El enigma de la obra de Debussy

La obra del compositor francés tiene que ver más con la creación de atmósferas y sensaciones que con una estructura narrativa formal. Por eso, cuando la escuchamos nos hacemos cómplices de todo un universo onírico.

/ Ilustración Éder Leandro Rodríguez

Jean-Efflam Bavouzet, artista que se presenta en este Cartagena Festival Internacional de Música, tiene sus consideraciones acerca de la obra para piano de Claude Debussy. Ha dicho, por ejemplo, que la Elegía de 1915 “es una obra elusiva en la que casi no sucede nada. Pero escuchada hoy, pareciera una improvisación del pianista de jazz Bill Evans. Desde luego, cuando fue escrita, ese sonido no existía. Así que ahí está el misterio: ¿Por qué hoy nos suena tan jazzística?”. (Vea también: Conciertos gratuitos del Cartagena XI Festival Internacional de Música)

Claro que la música de Debussy no es jazz, estrictamente hablando, pero hay elementos de ritmo y armonía bastante innovadores que hacen entendible que alguien quiera interpretarla por ese lado. El asunto es que tampoco sabemos lo que es. El mismo compositor rehuía la definición de “impresionista” para su obra. Al no ofrecer mayores pistas que los enigmáticos títulos para varias de sus piezas, se encargó de mantener el misterio: La catedral sumergida o La niña de los cabellos de lino son estímulos para la imaginación, pero no una definición seria. (Lea también: Prográmese con el Cartagena XI Festival Internacional de Música)

Otro pianista, Stephen Hough, ensayó una explicación más formal en un texto que publicó en su blog hace cuatro años. Recurrió a la usual comparación entre Debussy y Ravel, señalando algunas claves. Dijo que mientras Maurice Ravel trabajaba como un relojero (porque en su música cada compás y cada nota son joyas de precisión), Claude Debussy tenía su propio manejo del tiempo: sus melodías son flexibles, aunque saben bien a dónde van, suelen hacer recovecos. Como si su ritmo estuviera marcado por alguno de esos relojes derretidos de Dalí.

Debussy es un enigma aún para quienes han estudiado e interpretado su obra. Hoy podemos establecer casi con precisión el momento en que empezó a ser así. El año era 1889 y París era la sede de la Gran Exposición Universal. Allí, el compositor asistió a una muestra de la música étnica de la isla de Java y quedó fascinado por un sentido del tiempo completamente distinto al occidental: en tanto que nuestra música busca un desarrollo y un clímax, la música de Java es cíclica y crea la ilusión de un infinito. No es difícil pensar que Debussy quiso que los oyentes de su obra sintieran esa misma fascinación.

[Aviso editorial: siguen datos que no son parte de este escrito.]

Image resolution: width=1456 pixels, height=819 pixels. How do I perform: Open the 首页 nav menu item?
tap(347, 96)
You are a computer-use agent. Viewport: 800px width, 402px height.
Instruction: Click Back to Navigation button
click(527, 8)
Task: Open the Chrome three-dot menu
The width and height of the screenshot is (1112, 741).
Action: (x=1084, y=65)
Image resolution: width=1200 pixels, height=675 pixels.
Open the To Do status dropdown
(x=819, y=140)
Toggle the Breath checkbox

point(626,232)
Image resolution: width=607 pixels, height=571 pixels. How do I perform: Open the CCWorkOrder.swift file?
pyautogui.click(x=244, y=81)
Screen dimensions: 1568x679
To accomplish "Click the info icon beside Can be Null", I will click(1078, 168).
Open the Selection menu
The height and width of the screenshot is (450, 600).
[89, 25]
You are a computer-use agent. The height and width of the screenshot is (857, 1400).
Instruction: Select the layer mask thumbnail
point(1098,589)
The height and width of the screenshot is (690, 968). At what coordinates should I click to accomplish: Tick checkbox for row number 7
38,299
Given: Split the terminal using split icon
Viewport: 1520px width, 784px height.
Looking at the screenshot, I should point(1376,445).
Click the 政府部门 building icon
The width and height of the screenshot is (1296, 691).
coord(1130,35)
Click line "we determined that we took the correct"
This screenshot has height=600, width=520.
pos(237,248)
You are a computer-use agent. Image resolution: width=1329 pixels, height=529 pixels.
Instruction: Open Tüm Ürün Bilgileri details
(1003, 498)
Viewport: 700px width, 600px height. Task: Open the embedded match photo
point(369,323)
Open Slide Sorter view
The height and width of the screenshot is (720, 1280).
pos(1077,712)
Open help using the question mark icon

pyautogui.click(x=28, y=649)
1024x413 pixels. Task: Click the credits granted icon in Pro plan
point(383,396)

Y así se lanzó con una primera creación importante: la Fantasía para piano y orquesta, escrita a sus 28 años, tuvo un intento fallido de estreno y luego pareció generarle cierto pudor, ya que nunca volvió a alentar a que se presentara en concierto. Y sin embargo ahí estaban ya los elementos propios de su obra. Un sonido que, según el musicólogo Roger Nichols, tiene “la textura que tienen los sueños”.

Esa metáfora de los sueños nos ayuda a entender mejor una obra orquestal como Nocturnos, de 1899, que se cierra con un coro femenino al que Debussy bautizó “Sirenas”. La música es etérea y las coristas tienen instrucción de cantar, pero no hay ningún texto. Posiblemente sea una alusión a las sirenas de la Odisea de Homero, cuyo canto hace sucumbir a los hombres y pone a prueba la fuerza de voluntad de Ulises.

Años después, Debussy escribiría otra página orquestal llamada El mar. Esta vez la intención es representar el oleaje, la bravura, la interacción con el viento. Una vez más, el tema es infinito: el mar no tiene argumento y desenlace, sino mareas que van y vienen por toda la eternidad. La obra de Debussy tiene que ver más con la creación de atmósferas y sensaciones que con una estructura narrativa formal. Cuando la escuchamos nos hacemos cómplices de todo ese universo onírico y quizá entendemos mejor aquella frase de Shakespeare según la cual, en el fondo de todo este asunto, “estamos hechos de la misma materia que nuestros sueños”.